On writing the date, I now see to my great dismay that I have let more than a month go by without answering your last kind letter. I got it just after we returned home from Hastings and, for many petty and mundane reasons, failed to reply at once and, as you know, nothing is more dangerous in correspondence than procrastinating instead of responding to the first warm impulse of the heart and at once setting one’s pen at a canter, lest the ni b become encrusted with ink. I am not only pleading on my own behalf today, I must also put in a word for my lord and master, who in this respect has a much blacker list of sins with which to reproach his guilty conscience.
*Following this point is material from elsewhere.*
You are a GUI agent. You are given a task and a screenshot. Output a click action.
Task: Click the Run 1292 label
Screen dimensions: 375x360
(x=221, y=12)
He has, of course, received Dr Kugelmann’s letter, and I really have no excuse to offer for his failure to write, other than to say that, in general, he is one of the worst correspondents the world has ever known and often keeps his oldest and best friends waiting for months, even years. If he now treats Dr K. in the same manner as he does his oldest and best friends, he (Dr K.) must be good enough to make allowances for such dilatoriness, and I ‘trust that you, my dear Mrs Markheim, will put in a good word on his behalf. Should he not write very soon, it will, I imagine, be because he hopes to see him in person in the not too distant future; just as it is his intention to visit Frankfurt and call on you. For we have recently, learned that an old aunt of Karl’s, his late father’s only sister, is living in Frankfurt and would love to see him again after so many, many years.

Our stay in Hastings, a delightful and beautifully situated spot, where we spent our time either beside, upon or in the sea, has done us all a great deal of good, particularly our ailing little Jenny, whose cheeks have again filled out and grown rosy.

Her cough has not quite gone, but it seldom recurs and then only in very mild form, and she has also got her appetite back. Touch wood, touch wood! And I only hope we shall spend a less wretched winter than the last one.

We are closely following the course of events in out. fatherland but, with the best will in the world, I cannot share your opinion nor give myself up to sanguine hopes. Perhaps the prolonged anxiety and dismal experiences of the immediate past have clouded my mind and obscured my vision so that I see everything in darker colours and paint things grey on grey.

I hope I shall soon hear from you again and, in sending you my family’s warmest greetings, I bid you farewell for today.